Aletheia Dolorosa wrote:Don't you think that people would migrate legally if they could? Try to imagine if you lived in a country that was gripped by civil war, or where there were no opportunities for your children. It's not just about wanting to move somewhere for economic reasons. Migrating illegally is not some queue-jumping easy option, and I would think that people only do it because migrating legally is made unnecessarily hard.
Oh, please. You think they've got problems? Imagine how you'd feel if you had to go to a grocery store and actually find something on your own instead of just having the clerk find it for you!

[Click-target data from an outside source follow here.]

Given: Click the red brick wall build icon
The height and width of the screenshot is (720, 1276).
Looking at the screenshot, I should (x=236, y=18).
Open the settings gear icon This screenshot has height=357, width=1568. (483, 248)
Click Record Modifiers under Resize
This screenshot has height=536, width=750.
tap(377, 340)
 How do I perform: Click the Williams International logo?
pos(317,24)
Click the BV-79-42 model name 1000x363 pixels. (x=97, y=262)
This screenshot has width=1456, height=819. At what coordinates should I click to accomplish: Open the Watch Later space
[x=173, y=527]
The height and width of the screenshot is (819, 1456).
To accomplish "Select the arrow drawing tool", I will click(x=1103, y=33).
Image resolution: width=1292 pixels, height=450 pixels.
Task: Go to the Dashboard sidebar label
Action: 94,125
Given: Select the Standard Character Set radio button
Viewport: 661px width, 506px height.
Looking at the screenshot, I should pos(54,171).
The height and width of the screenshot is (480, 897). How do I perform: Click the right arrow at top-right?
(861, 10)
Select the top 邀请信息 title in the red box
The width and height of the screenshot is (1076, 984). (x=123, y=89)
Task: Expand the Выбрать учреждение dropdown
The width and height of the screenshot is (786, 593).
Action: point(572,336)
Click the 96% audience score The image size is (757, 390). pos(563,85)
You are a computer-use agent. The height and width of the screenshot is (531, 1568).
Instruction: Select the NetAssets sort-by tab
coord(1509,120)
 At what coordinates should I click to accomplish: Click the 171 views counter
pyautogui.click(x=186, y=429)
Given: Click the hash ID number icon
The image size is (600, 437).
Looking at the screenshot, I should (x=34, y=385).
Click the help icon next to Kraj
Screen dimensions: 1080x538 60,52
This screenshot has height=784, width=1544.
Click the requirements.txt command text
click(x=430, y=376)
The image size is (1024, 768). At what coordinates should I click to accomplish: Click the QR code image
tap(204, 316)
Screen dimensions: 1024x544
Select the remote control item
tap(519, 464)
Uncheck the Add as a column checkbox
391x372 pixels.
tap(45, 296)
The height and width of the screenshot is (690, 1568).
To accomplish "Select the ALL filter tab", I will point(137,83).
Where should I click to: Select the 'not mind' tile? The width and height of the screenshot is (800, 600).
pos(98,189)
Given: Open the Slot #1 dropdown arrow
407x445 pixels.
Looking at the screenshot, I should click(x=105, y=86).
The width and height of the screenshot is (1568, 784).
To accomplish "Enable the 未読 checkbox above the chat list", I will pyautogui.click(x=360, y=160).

I'm sorry, I couldn't resist.Currently trying to get employment sponsorship for an H1B visa to work in the US. Even the Science Employment specialists don't want to deal with visa applicants, so I'm pretty much on my own, applying to big science companies directly, trying to explain what an undergraduate masters is and what an upper second class honours means in terms of GPA, even though they don't really equate.
Oh the wondrous prospect of evolving myself into a cog for the corporate machine!
*Feels your pain and then some* I've lived in the U.S. for nearly all of my life, and I have a non-undergraduate Masters and graduated
summa cum laude, both of which employees can understand perfectly well...and I've worked here (and paid taxes on that work) since I was 15. But now that I'm out of school, I can't
keep my job as a cog in the corporate machine, where I didn't even want to be in the first place...If getting an H1B is this hard for me, I can imagine how it is for you.
Callum, if you really do need advice, let me know. I'm a most unwilling expert on H1B/F1 processes by now. Getting an F1 visa will be the only alternative left to you, I suppose, if your H1B fails...except for marriage, of course.